__MATERIAL SUPPLIED__:
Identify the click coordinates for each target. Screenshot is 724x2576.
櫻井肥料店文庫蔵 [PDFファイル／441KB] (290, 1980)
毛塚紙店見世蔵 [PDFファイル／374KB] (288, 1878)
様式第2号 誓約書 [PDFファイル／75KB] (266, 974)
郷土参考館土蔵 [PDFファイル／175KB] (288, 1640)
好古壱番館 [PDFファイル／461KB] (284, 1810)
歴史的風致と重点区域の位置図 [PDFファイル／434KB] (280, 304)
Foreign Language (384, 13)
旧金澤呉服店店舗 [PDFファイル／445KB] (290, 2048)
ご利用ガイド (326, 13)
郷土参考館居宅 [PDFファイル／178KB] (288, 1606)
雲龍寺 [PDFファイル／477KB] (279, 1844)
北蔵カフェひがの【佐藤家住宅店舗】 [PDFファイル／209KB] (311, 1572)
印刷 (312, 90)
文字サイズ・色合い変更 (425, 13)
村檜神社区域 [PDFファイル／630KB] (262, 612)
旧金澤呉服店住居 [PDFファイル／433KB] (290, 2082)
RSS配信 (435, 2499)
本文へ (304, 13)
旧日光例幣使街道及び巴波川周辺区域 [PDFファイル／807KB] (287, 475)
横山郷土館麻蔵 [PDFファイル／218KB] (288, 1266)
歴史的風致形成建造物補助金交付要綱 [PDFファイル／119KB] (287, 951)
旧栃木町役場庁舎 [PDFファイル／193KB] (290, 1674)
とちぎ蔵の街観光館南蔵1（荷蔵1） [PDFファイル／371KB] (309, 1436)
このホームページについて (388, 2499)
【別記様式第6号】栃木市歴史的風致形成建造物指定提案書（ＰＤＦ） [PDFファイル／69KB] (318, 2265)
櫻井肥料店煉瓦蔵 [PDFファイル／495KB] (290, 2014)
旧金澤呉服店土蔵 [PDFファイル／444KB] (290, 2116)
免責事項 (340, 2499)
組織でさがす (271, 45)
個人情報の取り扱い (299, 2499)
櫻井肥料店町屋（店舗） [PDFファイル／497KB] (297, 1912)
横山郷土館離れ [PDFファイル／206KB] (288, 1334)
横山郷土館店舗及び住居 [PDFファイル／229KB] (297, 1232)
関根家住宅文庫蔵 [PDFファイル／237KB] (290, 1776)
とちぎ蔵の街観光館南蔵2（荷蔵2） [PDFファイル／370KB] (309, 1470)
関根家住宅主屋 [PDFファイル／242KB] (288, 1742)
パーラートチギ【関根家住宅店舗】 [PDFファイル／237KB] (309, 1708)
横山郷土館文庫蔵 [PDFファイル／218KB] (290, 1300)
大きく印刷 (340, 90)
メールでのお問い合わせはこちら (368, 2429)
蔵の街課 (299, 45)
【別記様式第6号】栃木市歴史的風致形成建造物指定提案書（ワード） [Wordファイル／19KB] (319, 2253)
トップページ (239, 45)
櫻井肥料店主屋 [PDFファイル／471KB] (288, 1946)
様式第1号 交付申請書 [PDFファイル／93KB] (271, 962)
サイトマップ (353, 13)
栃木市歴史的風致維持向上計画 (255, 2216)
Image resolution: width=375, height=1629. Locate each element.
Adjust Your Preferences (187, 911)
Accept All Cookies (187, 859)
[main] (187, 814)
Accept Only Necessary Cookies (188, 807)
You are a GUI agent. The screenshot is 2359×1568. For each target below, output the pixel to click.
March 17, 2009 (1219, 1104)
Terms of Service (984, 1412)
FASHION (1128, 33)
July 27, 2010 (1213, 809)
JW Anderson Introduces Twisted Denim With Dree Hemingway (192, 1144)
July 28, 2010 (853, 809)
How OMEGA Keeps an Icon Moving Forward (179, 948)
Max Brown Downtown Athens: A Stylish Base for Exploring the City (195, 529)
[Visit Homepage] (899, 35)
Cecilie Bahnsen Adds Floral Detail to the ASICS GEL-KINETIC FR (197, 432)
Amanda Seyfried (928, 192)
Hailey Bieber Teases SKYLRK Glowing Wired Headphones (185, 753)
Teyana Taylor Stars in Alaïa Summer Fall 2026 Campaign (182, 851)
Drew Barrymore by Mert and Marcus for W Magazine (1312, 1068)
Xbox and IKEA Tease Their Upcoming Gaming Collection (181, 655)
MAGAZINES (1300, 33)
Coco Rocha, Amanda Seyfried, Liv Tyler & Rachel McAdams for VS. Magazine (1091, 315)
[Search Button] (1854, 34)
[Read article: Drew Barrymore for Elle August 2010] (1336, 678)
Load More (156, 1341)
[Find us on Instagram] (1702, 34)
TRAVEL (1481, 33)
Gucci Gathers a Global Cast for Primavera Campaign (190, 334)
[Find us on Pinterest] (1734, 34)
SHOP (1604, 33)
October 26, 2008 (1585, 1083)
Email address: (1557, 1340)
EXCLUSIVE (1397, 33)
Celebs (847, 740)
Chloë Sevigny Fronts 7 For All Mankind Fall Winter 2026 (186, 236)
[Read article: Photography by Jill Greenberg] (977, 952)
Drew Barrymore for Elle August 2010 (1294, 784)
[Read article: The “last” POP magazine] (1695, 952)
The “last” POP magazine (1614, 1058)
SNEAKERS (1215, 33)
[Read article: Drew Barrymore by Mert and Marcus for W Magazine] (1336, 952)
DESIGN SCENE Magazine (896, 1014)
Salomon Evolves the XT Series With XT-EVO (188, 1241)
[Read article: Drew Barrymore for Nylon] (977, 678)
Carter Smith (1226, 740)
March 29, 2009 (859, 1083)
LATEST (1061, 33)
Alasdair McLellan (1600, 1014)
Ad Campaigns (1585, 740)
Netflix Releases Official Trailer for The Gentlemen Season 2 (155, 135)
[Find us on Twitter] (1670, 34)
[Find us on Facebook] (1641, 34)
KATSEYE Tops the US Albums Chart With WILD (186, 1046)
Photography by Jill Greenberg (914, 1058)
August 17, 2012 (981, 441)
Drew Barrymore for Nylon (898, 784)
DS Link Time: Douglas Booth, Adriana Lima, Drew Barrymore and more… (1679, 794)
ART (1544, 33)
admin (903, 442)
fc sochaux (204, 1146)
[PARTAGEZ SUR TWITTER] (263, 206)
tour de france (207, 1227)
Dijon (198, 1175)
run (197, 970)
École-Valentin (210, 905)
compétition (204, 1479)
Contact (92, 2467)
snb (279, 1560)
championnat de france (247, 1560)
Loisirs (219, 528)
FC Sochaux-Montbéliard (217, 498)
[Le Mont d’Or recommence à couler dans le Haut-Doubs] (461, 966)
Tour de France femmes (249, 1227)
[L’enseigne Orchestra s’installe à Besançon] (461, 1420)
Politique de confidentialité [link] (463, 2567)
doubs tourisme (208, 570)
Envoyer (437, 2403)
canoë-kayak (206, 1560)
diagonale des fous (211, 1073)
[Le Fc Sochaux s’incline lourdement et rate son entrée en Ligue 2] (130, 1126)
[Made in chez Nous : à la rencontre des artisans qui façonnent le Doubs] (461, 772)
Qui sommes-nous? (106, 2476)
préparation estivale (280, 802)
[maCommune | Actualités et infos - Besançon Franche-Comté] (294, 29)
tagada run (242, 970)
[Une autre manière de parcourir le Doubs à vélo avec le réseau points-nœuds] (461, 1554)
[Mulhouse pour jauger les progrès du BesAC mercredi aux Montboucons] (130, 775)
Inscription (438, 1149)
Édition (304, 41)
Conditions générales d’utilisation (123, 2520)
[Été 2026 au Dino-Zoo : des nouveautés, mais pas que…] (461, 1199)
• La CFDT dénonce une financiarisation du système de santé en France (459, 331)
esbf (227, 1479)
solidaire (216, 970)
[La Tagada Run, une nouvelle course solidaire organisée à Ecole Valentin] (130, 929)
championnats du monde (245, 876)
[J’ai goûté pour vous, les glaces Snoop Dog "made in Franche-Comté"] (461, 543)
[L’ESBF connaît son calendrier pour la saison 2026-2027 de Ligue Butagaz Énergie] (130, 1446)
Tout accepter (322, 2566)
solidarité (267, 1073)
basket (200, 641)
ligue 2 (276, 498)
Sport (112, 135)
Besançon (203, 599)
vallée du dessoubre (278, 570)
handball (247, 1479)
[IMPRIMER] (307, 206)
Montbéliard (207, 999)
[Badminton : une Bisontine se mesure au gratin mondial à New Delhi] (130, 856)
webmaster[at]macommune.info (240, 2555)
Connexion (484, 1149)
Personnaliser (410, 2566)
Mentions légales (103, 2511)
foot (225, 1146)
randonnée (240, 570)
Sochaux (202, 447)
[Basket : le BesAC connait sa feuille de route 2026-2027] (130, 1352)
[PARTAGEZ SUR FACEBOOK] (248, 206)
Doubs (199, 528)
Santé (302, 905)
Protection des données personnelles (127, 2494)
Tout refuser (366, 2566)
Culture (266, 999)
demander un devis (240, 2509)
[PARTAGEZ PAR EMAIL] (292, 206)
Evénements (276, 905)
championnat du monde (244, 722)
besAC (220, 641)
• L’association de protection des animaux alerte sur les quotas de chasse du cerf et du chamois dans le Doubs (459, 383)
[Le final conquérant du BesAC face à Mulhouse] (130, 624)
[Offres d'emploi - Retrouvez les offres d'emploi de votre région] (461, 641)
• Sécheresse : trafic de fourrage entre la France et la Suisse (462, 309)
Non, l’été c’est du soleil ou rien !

__WHAT YOU HAVE TO DO__: Set down, exactly as they stand above, the lines starting with the line with "[Read article: Drew Barrymore by" and going on through the line with "Carter Smith (1226, 740)", and no others.

__TASK RESPONSE__:
[Read article: Drew Barrymore by Mert and Marcus for W Magazine] (1336, 952)
DESIGN SCENE Magazine (896, 1014)
Salomon Evolves the XT Series With XT-EVO (188, 1241)
[Read article: Drew Barrymore for Nylon] (977, 678)
Carter Smith (1226, 740)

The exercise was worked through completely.